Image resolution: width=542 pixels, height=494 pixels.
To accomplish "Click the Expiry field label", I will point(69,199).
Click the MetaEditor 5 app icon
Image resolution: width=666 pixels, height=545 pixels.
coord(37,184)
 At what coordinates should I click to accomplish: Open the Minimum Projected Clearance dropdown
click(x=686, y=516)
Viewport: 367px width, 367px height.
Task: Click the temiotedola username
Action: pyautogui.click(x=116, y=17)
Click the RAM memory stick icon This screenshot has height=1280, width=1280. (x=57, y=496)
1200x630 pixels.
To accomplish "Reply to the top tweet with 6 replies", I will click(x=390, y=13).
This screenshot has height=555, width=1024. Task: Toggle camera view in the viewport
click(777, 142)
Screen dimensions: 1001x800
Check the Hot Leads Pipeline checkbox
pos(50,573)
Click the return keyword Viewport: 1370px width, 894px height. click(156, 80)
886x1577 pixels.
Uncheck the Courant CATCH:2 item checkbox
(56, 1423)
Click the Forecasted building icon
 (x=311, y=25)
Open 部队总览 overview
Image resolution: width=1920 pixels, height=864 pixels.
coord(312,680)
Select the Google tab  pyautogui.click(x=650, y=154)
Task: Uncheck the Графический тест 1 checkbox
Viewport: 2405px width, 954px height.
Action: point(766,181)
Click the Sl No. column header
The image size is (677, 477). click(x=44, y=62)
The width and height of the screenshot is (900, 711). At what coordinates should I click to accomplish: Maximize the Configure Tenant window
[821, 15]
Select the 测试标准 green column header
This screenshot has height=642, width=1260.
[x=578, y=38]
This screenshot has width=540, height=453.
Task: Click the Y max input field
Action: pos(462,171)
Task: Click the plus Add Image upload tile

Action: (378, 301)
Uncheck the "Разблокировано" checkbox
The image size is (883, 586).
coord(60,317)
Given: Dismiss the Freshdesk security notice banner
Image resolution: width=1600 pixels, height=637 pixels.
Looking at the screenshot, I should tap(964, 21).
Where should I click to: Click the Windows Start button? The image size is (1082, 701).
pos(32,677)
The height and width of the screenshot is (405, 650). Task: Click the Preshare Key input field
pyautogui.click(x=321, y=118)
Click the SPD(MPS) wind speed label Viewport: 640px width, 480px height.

● REQUIREMENT
Please output the listing above exactly, every line included.

● RESULT
Image resolution: width=542 pixels, height=494 pixels.
To accomplish "Click the Expiry field label", I will point(69,199).
Click the MetaEditor 5 app icon
Image resolution: width=666 pixels, height=545 pixels.
coord(37,184)
 At what coordinates should I click to accomplish: Open the Minimum Projected Clearance dropdown
click(x=686, y=516)
Viewport: 367px width, 367px height.
Task: Click the temiotedola username
Action: pyautogui.click(x=116, y=17)
Click the RAM memory stick icon This screenshot has height=1280, width=1280. (x=57, y=496)
1200x630 pixels.
To accomplish "Reply to the top tweet with 6 replies", I will click(x=390, y=13).
This screenshot has height=555, width=1024. Task: Toggle camera view in the viewport
click(777, 142)
Screen dimensions: 1001x800
Check the Hot Leads Pipeline checkbox
pos(50,573)
Click the return keyword Viewport: 1370px width, 894px height. click(156, 80)
886x1577 pixels.
Uncheck the Courant CATCH:2 item checkbox
(56, 1423)
Click the Forecasted building icon
 (x=311, y=25)
Open 部队总览 overview
Image resolution: width=1920 pixels, height=864 pixels.
coord(312,680)
Select the Google tab  pyautogui.click(x=650, y=154)
Task: Uncheck the Графический тест 1 checkbox
Viewport: 2405px width, 954px height.
Action: point(766,181)
Click the Sl No. column header
The image size is (677, 477). click(x=44, y=62)
The width and height of the screenshot is (900, 711). At what coordinates should I click to accomplish: Maximize the Configure Tenant window
[821, 15]
Select the 测试标准 green column header
This screenshot has height=642, width=1260.
[x=578, y=38]
This screenshot has width=540, height=453.
Task: Click the Y max input field
Action: pos(462,171)
Task: Click the plus Add Image upload tile

Action: (378, 301)
Uncheck the "Разблокировано" checkbox
The image size is (883, 586).
coord(60,317)
Given: Dismiss the Freshdesk security notice banner
Image resolution: width=1600 pixels, height=637 pixels.
Looking at the screenshot, I should tap(964, 21).
Where should I click to: Click the Windows Start button? The image size is (1082, 701).
pos(32,677)
The height and width of the screenshot is (405, 650). Task: Click the Preshare Key input field
pyautogui.click(x=321, y=118)
Click the SPD(MPS) wind speed label Viewport: 640px width, 480px height.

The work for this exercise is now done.